(Saved data entries)
= = =
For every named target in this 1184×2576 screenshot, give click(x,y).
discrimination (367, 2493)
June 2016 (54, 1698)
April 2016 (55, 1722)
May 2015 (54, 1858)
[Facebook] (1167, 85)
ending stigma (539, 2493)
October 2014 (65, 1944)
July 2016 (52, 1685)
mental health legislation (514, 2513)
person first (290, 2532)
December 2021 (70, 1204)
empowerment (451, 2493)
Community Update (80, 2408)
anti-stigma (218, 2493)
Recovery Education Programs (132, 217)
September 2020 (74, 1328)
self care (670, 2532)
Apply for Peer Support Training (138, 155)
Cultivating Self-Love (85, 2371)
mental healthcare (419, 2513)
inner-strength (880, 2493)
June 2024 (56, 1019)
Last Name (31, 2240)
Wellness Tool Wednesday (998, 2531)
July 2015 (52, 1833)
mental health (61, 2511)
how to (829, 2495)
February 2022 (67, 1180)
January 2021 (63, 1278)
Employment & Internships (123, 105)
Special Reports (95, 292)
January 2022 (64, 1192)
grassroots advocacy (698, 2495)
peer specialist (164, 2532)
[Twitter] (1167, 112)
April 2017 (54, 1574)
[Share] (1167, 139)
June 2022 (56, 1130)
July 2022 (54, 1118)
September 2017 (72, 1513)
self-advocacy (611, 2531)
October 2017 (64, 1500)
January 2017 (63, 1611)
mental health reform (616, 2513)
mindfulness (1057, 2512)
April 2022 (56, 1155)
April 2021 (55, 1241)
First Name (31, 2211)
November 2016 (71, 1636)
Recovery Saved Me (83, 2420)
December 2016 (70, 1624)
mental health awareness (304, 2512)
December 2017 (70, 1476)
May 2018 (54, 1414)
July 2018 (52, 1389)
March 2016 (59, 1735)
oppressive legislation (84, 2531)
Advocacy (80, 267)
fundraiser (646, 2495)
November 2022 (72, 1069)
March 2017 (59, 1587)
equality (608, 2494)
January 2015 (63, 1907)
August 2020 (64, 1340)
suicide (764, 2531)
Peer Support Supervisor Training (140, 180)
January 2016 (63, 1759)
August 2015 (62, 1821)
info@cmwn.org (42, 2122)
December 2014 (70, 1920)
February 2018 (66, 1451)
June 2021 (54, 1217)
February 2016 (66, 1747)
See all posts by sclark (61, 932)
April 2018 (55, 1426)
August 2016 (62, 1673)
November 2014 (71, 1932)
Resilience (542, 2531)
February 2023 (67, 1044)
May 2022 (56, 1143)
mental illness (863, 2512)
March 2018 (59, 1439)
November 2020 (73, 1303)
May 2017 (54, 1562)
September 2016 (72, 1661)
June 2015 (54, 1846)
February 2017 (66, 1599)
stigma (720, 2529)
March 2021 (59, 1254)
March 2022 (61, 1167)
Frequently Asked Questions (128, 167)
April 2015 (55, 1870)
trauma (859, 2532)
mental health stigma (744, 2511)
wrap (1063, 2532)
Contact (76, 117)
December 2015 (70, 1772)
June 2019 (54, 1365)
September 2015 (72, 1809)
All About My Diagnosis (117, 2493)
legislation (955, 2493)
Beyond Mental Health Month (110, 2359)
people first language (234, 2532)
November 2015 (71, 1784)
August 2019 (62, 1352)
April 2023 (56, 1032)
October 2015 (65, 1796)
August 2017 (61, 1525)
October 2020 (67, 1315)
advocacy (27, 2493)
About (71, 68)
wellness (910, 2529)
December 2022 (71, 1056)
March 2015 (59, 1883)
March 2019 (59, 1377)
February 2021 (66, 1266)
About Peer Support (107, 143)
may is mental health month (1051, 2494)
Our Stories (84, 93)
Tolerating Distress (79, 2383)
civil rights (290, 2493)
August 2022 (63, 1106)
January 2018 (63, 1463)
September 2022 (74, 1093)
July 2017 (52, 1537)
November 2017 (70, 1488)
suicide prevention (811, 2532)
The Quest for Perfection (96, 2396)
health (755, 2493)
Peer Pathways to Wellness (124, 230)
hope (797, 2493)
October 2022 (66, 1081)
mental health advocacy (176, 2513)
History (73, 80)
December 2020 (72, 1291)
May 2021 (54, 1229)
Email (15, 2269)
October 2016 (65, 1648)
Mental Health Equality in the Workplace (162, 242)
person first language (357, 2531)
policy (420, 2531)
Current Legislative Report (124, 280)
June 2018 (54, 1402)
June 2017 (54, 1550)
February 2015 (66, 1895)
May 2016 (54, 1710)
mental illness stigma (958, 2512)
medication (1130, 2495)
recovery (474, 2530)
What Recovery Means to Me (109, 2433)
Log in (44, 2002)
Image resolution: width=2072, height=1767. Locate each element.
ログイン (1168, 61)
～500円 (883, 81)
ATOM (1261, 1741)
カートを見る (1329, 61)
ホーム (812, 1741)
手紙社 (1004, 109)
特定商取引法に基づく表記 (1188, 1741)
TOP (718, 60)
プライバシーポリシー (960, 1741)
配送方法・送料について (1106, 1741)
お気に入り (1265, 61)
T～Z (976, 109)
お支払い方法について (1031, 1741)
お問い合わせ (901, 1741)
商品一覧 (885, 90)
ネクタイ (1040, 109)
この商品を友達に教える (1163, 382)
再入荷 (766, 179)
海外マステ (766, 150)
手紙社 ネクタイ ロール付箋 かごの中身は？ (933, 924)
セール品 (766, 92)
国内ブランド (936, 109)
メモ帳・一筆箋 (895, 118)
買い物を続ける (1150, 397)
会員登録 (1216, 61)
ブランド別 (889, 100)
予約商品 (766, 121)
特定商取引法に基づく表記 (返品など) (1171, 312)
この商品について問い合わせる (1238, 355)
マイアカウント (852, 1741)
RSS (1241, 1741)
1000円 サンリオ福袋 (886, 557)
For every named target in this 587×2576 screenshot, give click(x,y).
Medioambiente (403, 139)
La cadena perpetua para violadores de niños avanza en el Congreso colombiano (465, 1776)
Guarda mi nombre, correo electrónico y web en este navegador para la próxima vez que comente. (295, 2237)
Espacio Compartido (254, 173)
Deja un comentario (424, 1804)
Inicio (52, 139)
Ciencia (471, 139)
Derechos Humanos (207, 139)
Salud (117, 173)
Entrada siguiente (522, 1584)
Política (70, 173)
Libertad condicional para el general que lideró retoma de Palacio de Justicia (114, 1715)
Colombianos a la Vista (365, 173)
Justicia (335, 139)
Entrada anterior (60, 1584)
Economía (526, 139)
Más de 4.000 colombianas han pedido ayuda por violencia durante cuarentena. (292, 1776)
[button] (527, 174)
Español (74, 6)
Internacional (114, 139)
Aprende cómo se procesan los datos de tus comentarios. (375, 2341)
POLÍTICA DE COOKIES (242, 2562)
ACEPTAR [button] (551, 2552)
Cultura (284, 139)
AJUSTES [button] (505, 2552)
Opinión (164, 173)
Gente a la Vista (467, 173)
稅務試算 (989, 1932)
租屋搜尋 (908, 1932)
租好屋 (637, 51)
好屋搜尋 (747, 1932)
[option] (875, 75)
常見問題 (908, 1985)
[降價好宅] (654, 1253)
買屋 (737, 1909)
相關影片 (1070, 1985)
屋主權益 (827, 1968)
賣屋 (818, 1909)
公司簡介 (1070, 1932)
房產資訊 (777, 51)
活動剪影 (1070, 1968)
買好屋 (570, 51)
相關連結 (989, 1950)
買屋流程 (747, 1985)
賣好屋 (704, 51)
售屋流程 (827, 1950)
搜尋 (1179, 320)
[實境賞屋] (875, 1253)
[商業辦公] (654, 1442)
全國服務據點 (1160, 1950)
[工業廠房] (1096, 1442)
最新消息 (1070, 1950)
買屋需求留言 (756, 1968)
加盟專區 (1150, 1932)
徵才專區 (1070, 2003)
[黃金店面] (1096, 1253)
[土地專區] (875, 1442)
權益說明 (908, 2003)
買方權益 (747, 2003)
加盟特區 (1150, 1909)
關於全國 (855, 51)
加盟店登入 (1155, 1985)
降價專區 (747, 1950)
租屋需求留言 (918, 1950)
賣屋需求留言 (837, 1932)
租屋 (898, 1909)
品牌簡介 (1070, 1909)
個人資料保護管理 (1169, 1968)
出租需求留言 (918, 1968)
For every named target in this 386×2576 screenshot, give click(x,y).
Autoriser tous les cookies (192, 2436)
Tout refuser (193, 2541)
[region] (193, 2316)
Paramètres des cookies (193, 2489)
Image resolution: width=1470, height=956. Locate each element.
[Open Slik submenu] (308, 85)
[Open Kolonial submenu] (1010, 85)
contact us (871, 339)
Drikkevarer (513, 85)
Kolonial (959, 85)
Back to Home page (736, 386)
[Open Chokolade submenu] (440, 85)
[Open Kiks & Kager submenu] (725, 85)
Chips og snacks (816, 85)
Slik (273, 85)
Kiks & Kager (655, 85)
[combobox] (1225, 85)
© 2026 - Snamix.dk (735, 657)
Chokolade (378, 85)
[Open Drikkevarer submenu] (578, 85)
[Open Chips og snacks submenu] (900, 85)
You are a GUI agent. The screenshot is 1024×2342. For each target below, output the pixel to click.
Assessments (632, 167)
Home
= = =
_The task_
Within the entries above, how many lines contain "this"? Respond with the number only.

_Output_
3